Enfin, on peut entendre le tintement des cloches qui résonne à travers le plateau, signe que les belles aubrac ne sont plus très loin. Elles sont facilement repérables parées de leurs plus beaux atours, leurs couronnes de roses ou de genêts perchés sur leurs têtes.

Enfin les voici, accompagnées de leurs veaux. Elles traversent la foule émerveillée, tandis que les éleveurs les guide vers le parc qui leur est attribué le temps d’une pause. La foule retient son souffle au passage du taureau, qui malgré sa docilité impressionne les petits comme les grands. Puis peu à peu, les troupeaux suivant arrivent. Chacun trouve sa place dans son parc où les vaches peuvent prendre une pause bien méritée avant de repartir pour leurs pâturages d’été, à quelques pas d’ici. Les éleveurs, fiers de leurs bêtes, et on les comprend, présentent à tour de rôle leur exploitation.

Il est midi,  l’heure de se restaurer enfin. Au menu, bien entendu, un aligot accompagné de sa charcuterie traditionnelle et de la saucisse locale. Quoi de mieux que de la déguster sur ce col de l’Aubrac, entourés des troupeaux qui produisent la tomme fraîche, ingrédient indispensable de ce plat typique.
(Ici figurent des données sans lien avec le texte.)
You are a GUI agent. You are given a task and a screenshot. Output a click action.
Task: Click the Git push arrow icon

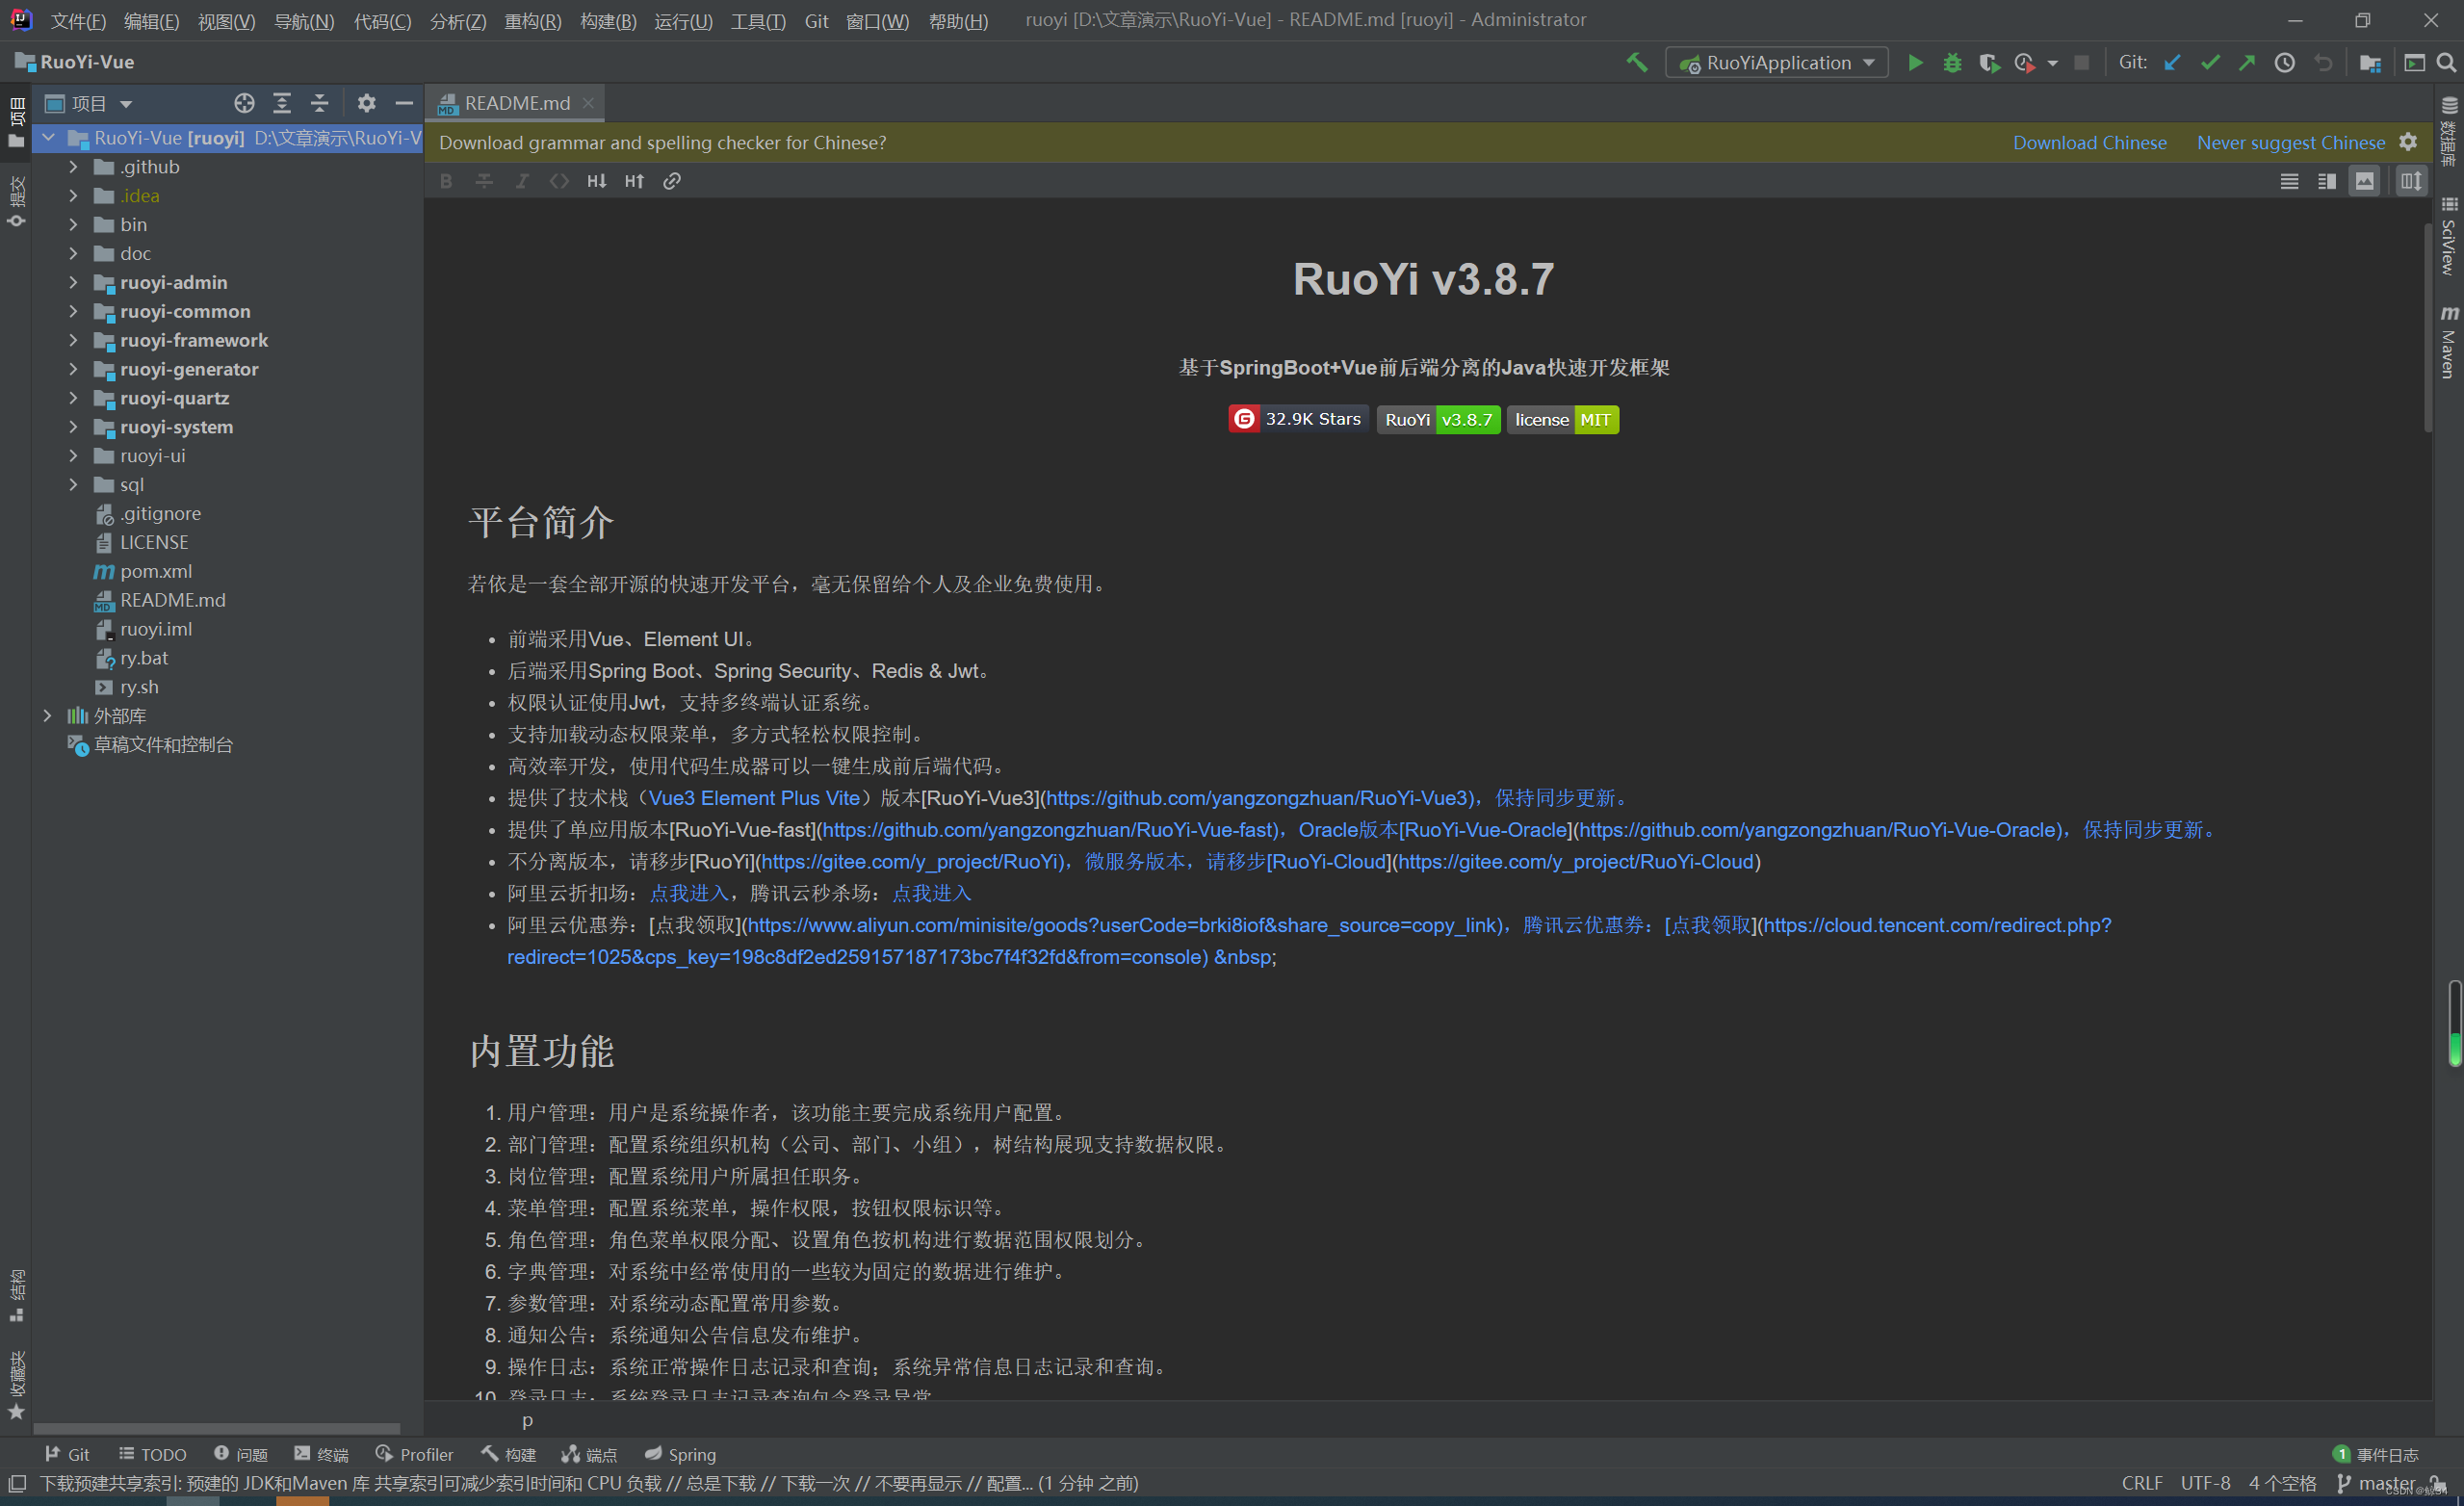click(2247, 63)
Au plus près des belles Aubrac

La fête continue à battre son plein, tandis que les curieux s’approchent au plus près du troupeau. Avez-vous déjà vu une Aubrac de près ? J’ai été ébahie devant les nuances de sa robe incroyablement subtile, les détails de ses yeux maquillés ou la beauté de ses cornes levées vers le ciel. Trop dangereuse à approcher dans les champs lors des randonnées, la transhumance m’a donné l’opportunité d’approcher cette vache à la beauté célèbre. En fin d’après-midi, les troupeaux sont repartis un à un vers leurs pâturages d’estive, à quelques kilomètres de là. Des marcheurs courageux accompagnent les éleveurs qui les guident. Je les vois s’éloigner petit à petit à travers les routes sinueuses du plateau. Autour de moi, l’ambiance s’estompe, et les visiteurs semblent, comme je le suis moi-même, heureux et déjà nostalgiques de cet évènement qui ne se déroule qu’une seule fois par an.